Formally: if f: S^n \to R^n is continuous then there exists an x\in S^n such that: f(-x)=f(x).

The case n=1 can be illustrated by saying that there always exist a pair of opposite points on the earth's equator with the same temperature. The same is true for any circle. This assumes the temperature varies continuously.

The case n=2 is often illustrated by saying that at any moment, there is always a pair of antipodal points on the Earth's surface with equal temperatures and equal barometric pressures.

BUT has several equivalent statements in terms of odd functions.
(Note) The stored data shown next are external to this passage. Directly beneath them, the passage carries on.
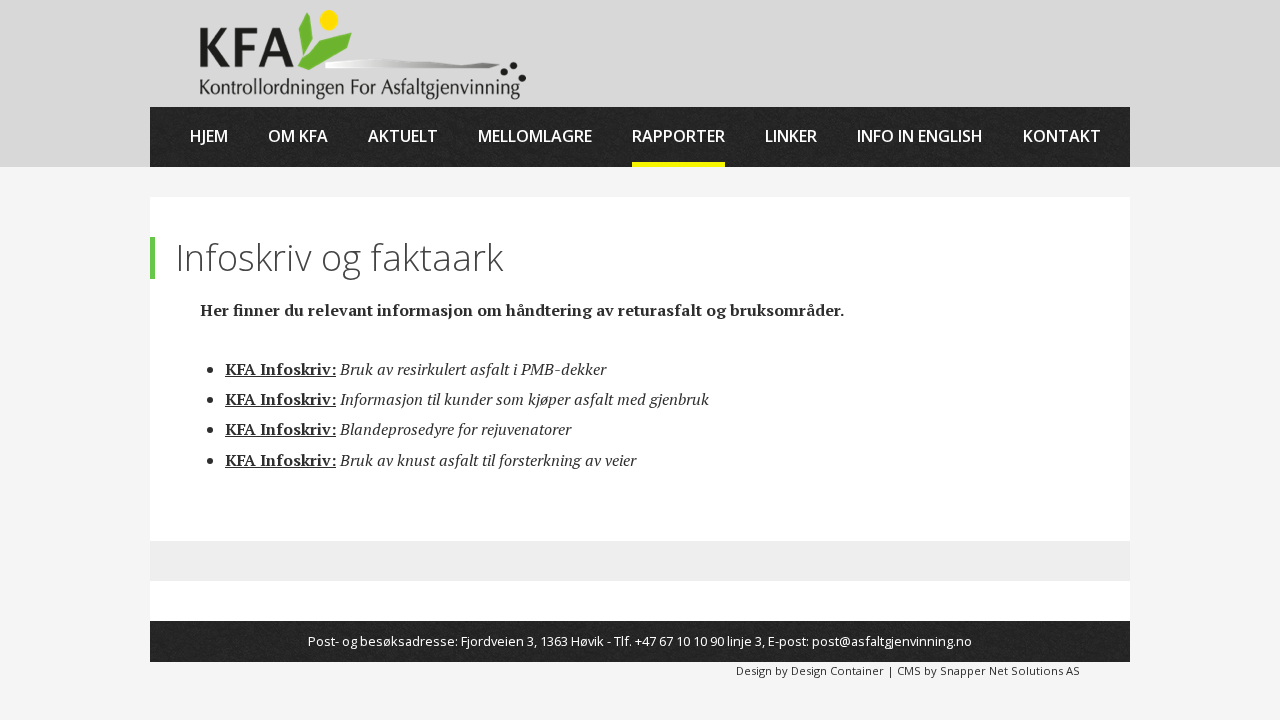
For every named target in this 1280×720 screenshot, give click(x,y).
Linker (791, 136)
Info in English (920, 136)
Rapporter (678, 136)
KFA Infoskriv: (280, 369)
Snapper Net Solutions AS (1010, 670)
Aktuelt (403, 136)
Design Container (837, 670)
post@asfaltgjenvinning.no (892, 641)
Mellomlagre (535, 136)
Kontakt (1062, 136)
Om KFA (298, 136)
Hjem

Recall that S^n is the n-sphere and B^n is the n-ball:

  • If g: S^n \to R^n is a continuous odd function, then there exists an x\in S^n such that: g(x)=0.
  • If g: B^n \to R^n is a continuous function which is odd on S^{n-1} (the boundary of B^n), then there exists an x\in B^n such that: g(x)=0.

History

According to Matoušek (2003, p. 25), the first historical mention of the statement of BUT appears in Lyusternik & Shnirel'man (1930). The first proof was given by Karol Borsuk (1933), where the formulation of the problem was attributed to Stanislaw Ulam. Since then, many alternative proofs have been found by various authors, as collected by Steinlein (1985).

Equivalent statements

The following statements are equivalent to BUT.[1]

With odd functions

A function g is called odd (aka antipodal or antipode-preserving) if for every x: g(-x)=-g(x).

BUT is equivalent to the following statement: A continuous odd function from an n-sphere into Euclidean n-space has a zero. PROOF:

  • If BUT is correct, then it is specifically correct for odd functions, and for an odd function, g(-x)=g(x) iff g(x)=0. Hence every odd continuous function has a zero.
  • For every continuous function f, the following function is continuous and odd: g(x)=f(x)-f(-x). If every odd continuous function has a zero, then g has a zero, and therefore, f(x)=f(-x). Hence BUT is correct.

With retractions

Define a retraction as a function h: S^n \to S^{n-1}.

BUT is equivalent to the following claim: there is no continuous odd retraction.

PROOF: If BUT is correct, then every continuous odd function from S^n must include 0 in its range. However, 0 \notin S^{n-1} so there cannot be a continuous odd function whose range is S^{n-1}.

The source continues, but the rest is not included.